─── Passage shown

​Former L.A. Gangster Helps Run Adventist Hospital in Mexico

News June 21, 2017

Robert Gonzalez Medina liked to tease his mother. Whenever gunshots were fired at their home, he would cry out, “Mom! Mom! They hit me!”

Mother was a good sport, and she played along with Robert’s game.

“Oh no!” she said every time. “What will we do?”

But the gang violence was no joking matter. Robert grew up in a violent Los Angeles neighborhood. When he was 5 years old, his older brothers joined a street gang. People from other gangs drove by their house and shot at it, trying to scare his brothers.

“For me, the shooting was normal,” Robert said. “I took it as a game.”

The constant violence, however, caused the boy’s heart to become hard. As he grew older, he stopped teasing his mother. His smile was replaced by an angry scowl. He began to play with real guns.

──────
─── Study material

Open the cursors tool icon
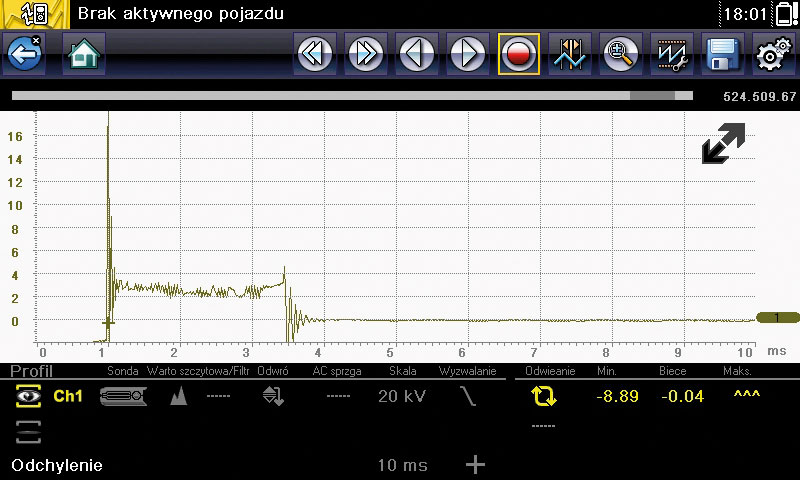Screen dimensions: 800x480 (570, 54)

──────
─── Study material

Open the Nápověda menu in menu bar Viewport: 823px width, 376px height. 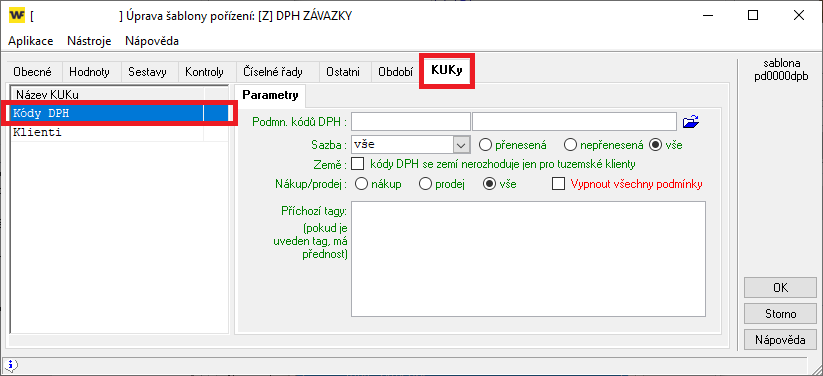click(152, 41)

──────
─── Study material

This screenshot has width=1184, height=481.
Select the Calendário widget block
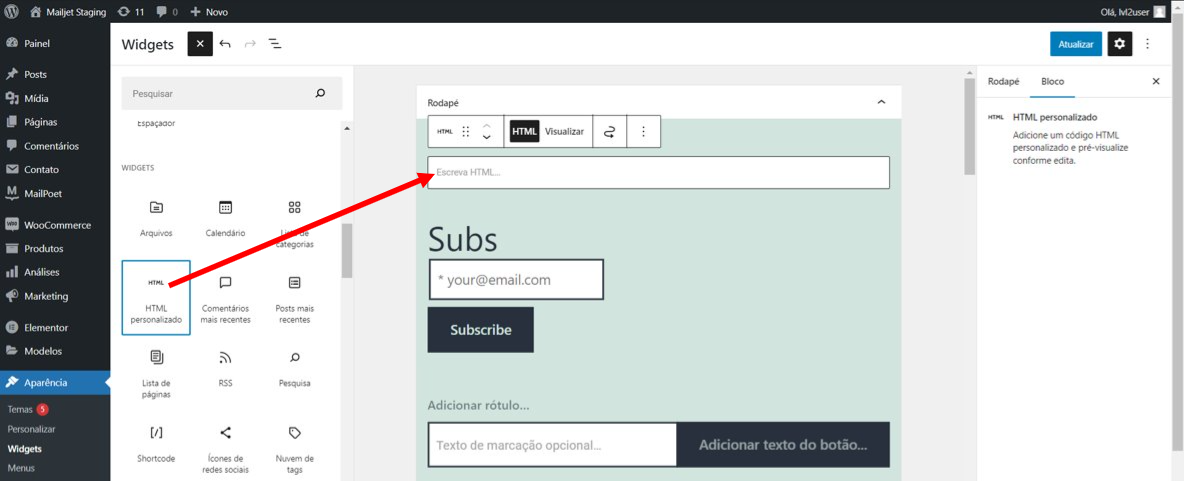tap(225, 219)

──────

**Required tasks:**
1. Update the part of the article on the former Los Angeles gangster that opens with the words containing "News June 21, 2017" and closes with "with Robert’s game.", replacing "gunshots" with "bullets".
2. According to the article on the former Los Angeles gangster, how old was Robert when his older brothers joined a street gang?
3. Resume the article on the former Los Angeles gangster from the point at which it stops.

**Written responses:**
1.
News June 21, 2017

Robert Gonzalez Medina liked to tease his mother. Whenever bullets were fired at their home, he would cry out, “Mom! Mom! They hit me!”

Mother was a good sport, and she played along with Robert’s game.

2. He was 5 years old.

3.
When Robert was 14, his parents were joined the Seventh-day Adventist Church. Robert sometimes went to church with them, and they talked about the sermon around the dinner table.

Even though he acted like a tough guy, Robert grew tired of the violence. He married a woman from Mexico and decided to go to Mexico to meet her family.

Robert liked the quieter life in Mexico, and he opened a store selling construction materials.